Today, my fellow Americans, you get to choose between two superstar election pollsters. In one corner, we have Dean Chambers, the creator of the tin foil hat UnSkewed Polls and the laughing stock of the political media. In the other corner we have defending champion Nate Silver, the creator of the polling blog 538, which correctly predicted the popular vote split in the 2008 presidential election and was only four votes off of correctly predicting Barack Obama's number in the electoral college. Silver's track record may lead you to put your faith in him, but wait, Chambers has a compelling argument for his side: Have you ever noticed that Nate Silver is "thin and effeminate" (i.e. GAY)?

Nate Silver is a man of very small stature, a thin and effeminate man with a soft-sounding voice that sounds almost exactly like the "Mr. New Castrati" voice used by Rush Limbaugh on his program. In fact, Silver could easily be the poster child for the New Castrati in both image and sound. Nate Silver, like most liberal and leftist celebrities and favorites, might be of average intelligence but is surely not the genius he's made out to be. His political analyses are average at best and his projections, at least this year, are extremely biased in favor of the Democrats.

Can we even call Nate Silver a man? I think not. Can men (forget women, duh) trust the polls of this gay... person, this gay person who can't see that Mitt Romney is clearly running away with the 2012 election? I think that answer is obvious. Silver may have been terrifyingly accurate in 2008, but, like Chambers says, "it's highly unlikely his current methods and projections will have the [same] level of accuracy." Plus, he's gay.
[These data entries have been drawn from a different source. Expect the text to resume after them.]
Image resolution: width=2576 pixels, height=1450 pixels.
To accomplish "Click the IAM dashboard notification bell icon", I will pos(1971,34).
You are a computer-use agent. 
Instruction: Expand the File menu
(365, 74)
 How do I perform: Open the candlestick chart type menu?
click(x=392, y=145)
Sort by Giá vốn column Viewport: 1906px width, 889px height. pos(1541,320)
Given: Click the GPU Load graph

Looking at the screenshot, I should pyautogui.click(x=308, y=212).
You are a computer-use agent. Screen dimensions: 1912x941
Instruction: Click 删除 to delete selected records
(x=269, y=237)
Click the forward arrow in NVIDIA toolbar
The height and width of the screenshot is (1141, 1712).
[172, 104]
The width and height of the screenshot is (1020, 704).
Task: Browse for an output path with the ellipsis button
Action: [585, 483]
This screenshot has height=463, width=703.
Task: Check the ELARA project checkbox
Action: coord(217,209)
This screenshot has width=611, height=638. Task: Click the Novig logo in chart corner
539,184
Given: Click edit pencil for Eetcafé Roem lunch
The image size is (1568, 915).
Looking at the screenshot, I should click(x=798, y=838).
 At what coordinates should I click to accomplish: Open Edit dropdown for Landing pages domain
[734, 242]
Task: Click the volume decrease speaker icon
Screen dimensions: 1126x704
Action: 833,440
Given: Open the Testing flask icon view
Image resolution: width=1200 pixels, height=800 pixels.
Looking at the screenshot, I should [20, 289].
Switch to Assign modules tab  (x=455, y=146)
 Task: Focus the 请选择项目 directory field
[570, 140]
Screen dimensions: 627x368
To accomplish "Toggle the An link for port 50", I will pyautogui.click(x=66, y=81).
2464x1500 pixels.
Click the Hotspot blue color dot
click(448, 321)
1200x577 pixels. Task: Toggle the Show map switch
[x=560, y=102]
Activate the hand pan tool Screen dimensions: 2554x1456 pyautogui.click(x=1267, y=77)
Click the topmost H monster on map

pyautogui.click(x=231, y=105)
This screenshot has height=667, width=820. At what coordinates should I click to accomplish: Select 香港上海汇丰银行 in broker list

Dean Chambers is America's pollster. Unlike Silver, who "appears to look at the polls available and decide which ones to put more 'weighting' on in compiling his own average," Chambers has, uh, "re-weighted national polling data" that "just didn't look right." Finally, some polling that looks right. Finally, some clarity in this tumultuous election season.

The liberal media may tout Silver's predictions leading up to election night, but American hero Dean Chambers is providing something that this country desperately needs: some straight talk.